Wednesday, August 12, 2009

Mipmapping RTT in Ogre3D and Look Up Table Filtering

Two things to write about in this post about the texture generation. First of all, when you create textures via render to texture in Ogre3d you do not get mipmaps auto-generated for you. Strangely enough, DirectX still seemed to do some kind of mipmapping, but OpenGL did not. To implement it in Ogre3d you have to do a render to texture for each mipmap level you want to generate. Here's how I did it...


for(unsigned int i = 0; i <= numMipMaps; ++i) {
// select mipmap level
target = mTexture->getBuffer(0,i)->getRenderTarget();
target->setAutoUpdated(false);

if(target->getNumViewports()) {
// get an existing viewport
mViewport = target->getViewport(0);
}
else {
// add a new viewport
mViewport = target->addViewport(mRTTCam);
mViewport->setClearEveryFrame(false);
mViewport->setOverlaysEnabled(false);
}
// render the quad
mSceneMgr->manualRender(
&mRenderOp,
mPass,
mViewport,
Matrix4::IDENTITY,
Matrix4::IDENTITY,
Matrix4::IDENTITY,
mBeginEnd //issue a _begin and _end render call
);
}


The results were decent - not as good as hardware generated mipmaps, but better than no mipmaps and yes, it does affect the speed. Rendering 2 mipmaps isn't so bad a hit but rendering 6+ becomes noticable - sorry I don't have any hard numbers.

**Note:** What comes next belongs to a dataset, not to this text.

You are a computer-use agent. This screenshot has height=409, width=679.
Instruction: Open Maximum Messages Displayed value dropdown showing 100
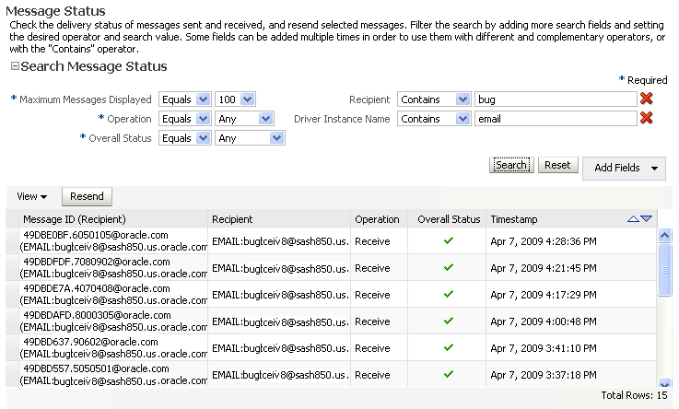(235, 99)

Secondly, I was trying to combat texture banding due to the low resolution of the height maps, slope maps, and look up table. I use filtering on the height maps and slope maps so those are blended decently, but the look up table couldn't be filtered because the look up table is really 16 look up tables combined into one texture. When I introduced filtering on the look up table the banding would be lessened but I'd get artifacts where there was bleed between look up tables. Recall the look up table texture is a 1024x256 texture that is 4 256x256 textures end on end horizontally. So the horizontal access is all that really matters because vertically there is no bleed (the texture address mode is set to clamp, not wrap). The horizontal access is the slope value and so what I did was compress the slope value and center it on the middle of the look up table texture so instead of values being from 0 - 255, now they are from 15 - 239 so I don't have to worry about bleeding artifacts anymore (no pun intended).

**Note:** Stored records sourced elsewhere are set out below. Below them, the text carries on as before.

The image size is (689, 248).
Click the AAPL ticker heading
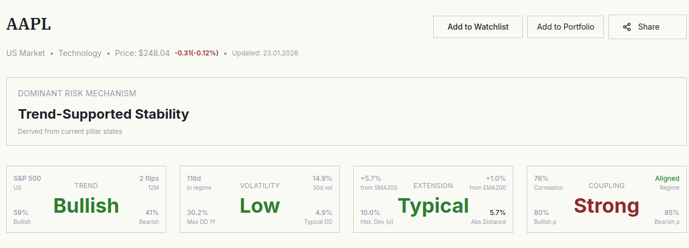29,25
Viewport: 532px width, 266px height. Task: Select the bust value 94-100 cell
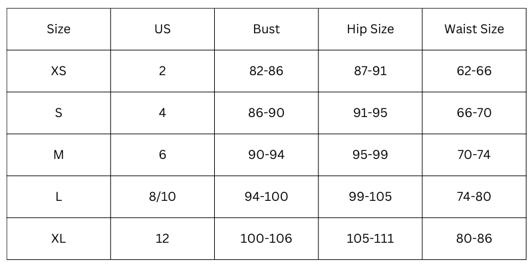tap(266, 197)
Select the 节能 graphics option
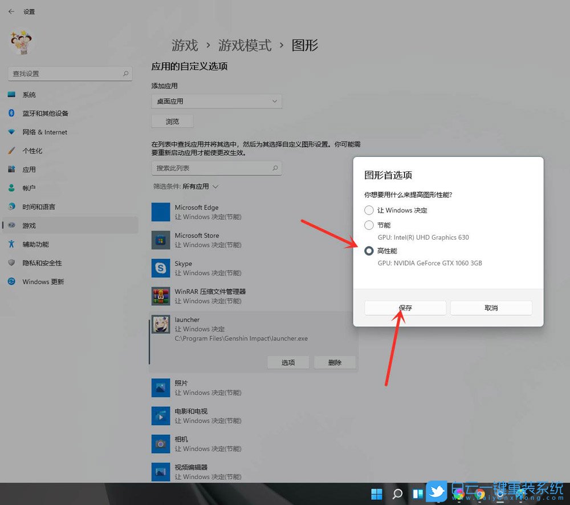570x505 pixels. point(369,225)
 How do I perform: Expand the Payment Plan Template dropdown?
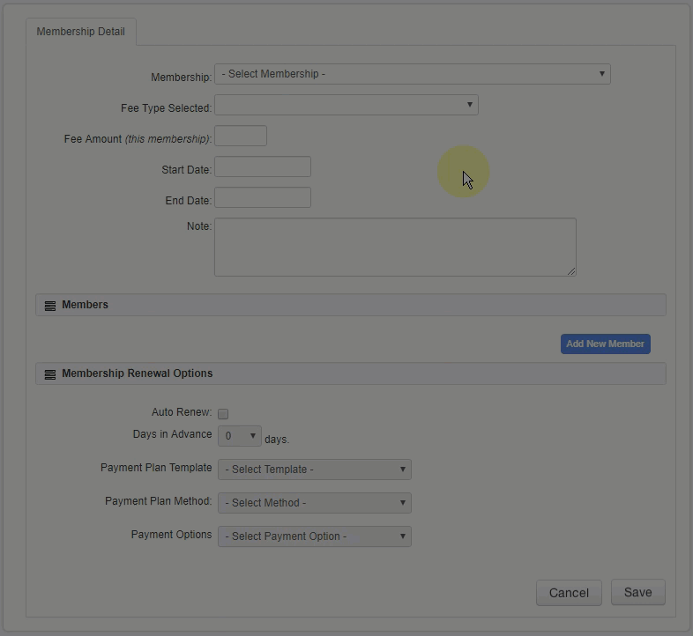coord(314,470)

Here's a couple before/after images showing how the trilinear filtering on the look up table improves the banding issue:

Without filtering...

(click to zoom in)

And with filtering...

(click to zoom in)

Thoughts:
1. How can I use Multiple Render Targets to render textures faster - group them up so I can render 4 textures with one shader?
2. How can I cheaply introduce noise to the altitude and slope values to make the blending better and more random looking?
3. Why is the terrain slightly blueish and dark?
4. When should I work atmosphere and water back in.